Anyway, between all this time spent together, we had school and I had a weekend job. I worked every Saturday and Sunday. On top of all of that, I had a girlfriend. Upon reflection, I can see that I didn’t really pay her much attention. It was always you and I first. It was hard to have time for her, considering I was with you roughly 5 nights a week. I probably should have just ended my relationship with her, but I tried to juggle everything and make it all work. Eventually, she got into wrestling so she could spend more time with us. After that, I had to start watching the wrestling at her house sometimes as well.

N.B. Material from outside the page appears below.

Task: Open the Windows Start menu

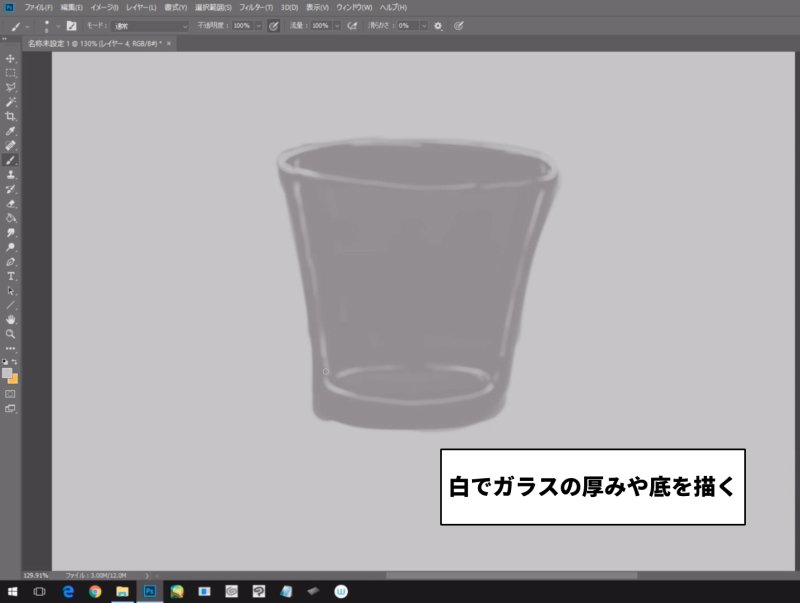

Then there was the night that everything changed. It was just another night for you and I, but the ramifications of a seemingly innocent and meaningless event for us, lead to the eventual end of our friendship.

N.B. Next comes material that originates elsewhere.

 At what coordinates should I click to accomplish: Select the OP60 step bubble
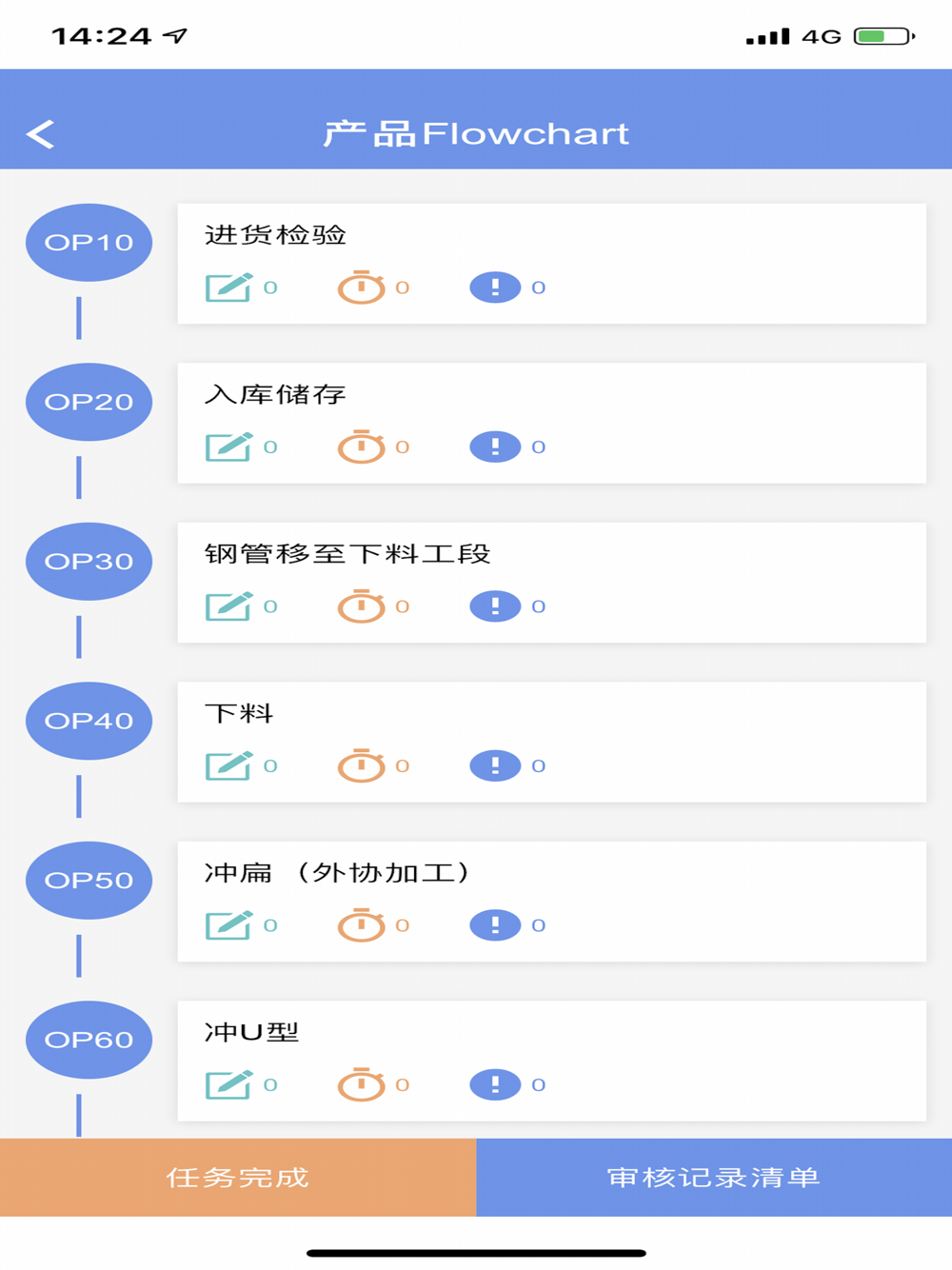(89, 1040)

I can’t remember if we were in the city for a concert, training or a wrestling show. But we got back home very late on a Saturday night. It must of been after midnight. I had work early the next morning and the last thing I wanted to do was drive the 25 minutes from your house to mine, so I crashed the night. We shared your single bed and I woke up the next morning and headed to work.
When my girlfriend found out that I not only stayed the night, but we shared a bed, she wasn’t very happy. I can understand that. At the time though, I couldn’t see the big deal. I guess in her head, there was probably something going on that night and it involved very little clothing. That was so far from the truth. We were both wearing slightly too small pjs (because they were kids pjs from K-Mart, WWE ones, obviously) and we were so exhausted we went straight to sleep.

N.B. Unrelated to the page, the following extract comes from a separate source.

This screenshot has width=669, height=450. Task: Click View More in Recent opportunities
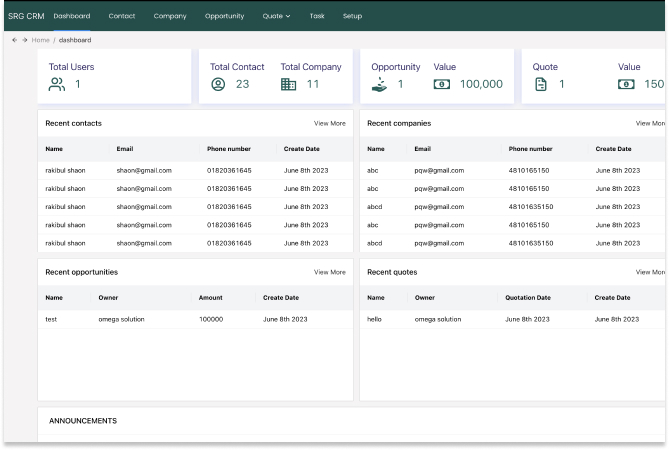[329, 272]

Things started to change after that. I had to spend more and more time with her, and less and less time with you. I imagine it must have been hard for you to feel betrayed by one of your closest friends. The ultimate betrayal came when I cancelled our Monday night PPV, at the very last minute, to hang out with my girlfriend. I felt really bad about it and you were understandably hurt. By trying to keep you both, I just lost you both.
I should have tried harder to make it up to you, especially after my girlfriend broke up with me, but I was too stubborn. I felt like everything else in my life was leaving at the point as well, so I just let our friendship go. My parents were divorcing and I wasn’t really talking to either of them. I wasn’t in contact with my brothers. I didn’t keep in touch with anyone when school ended. You were the last remaining part of that chapter of my life. I let you go, but I wish I didn’t.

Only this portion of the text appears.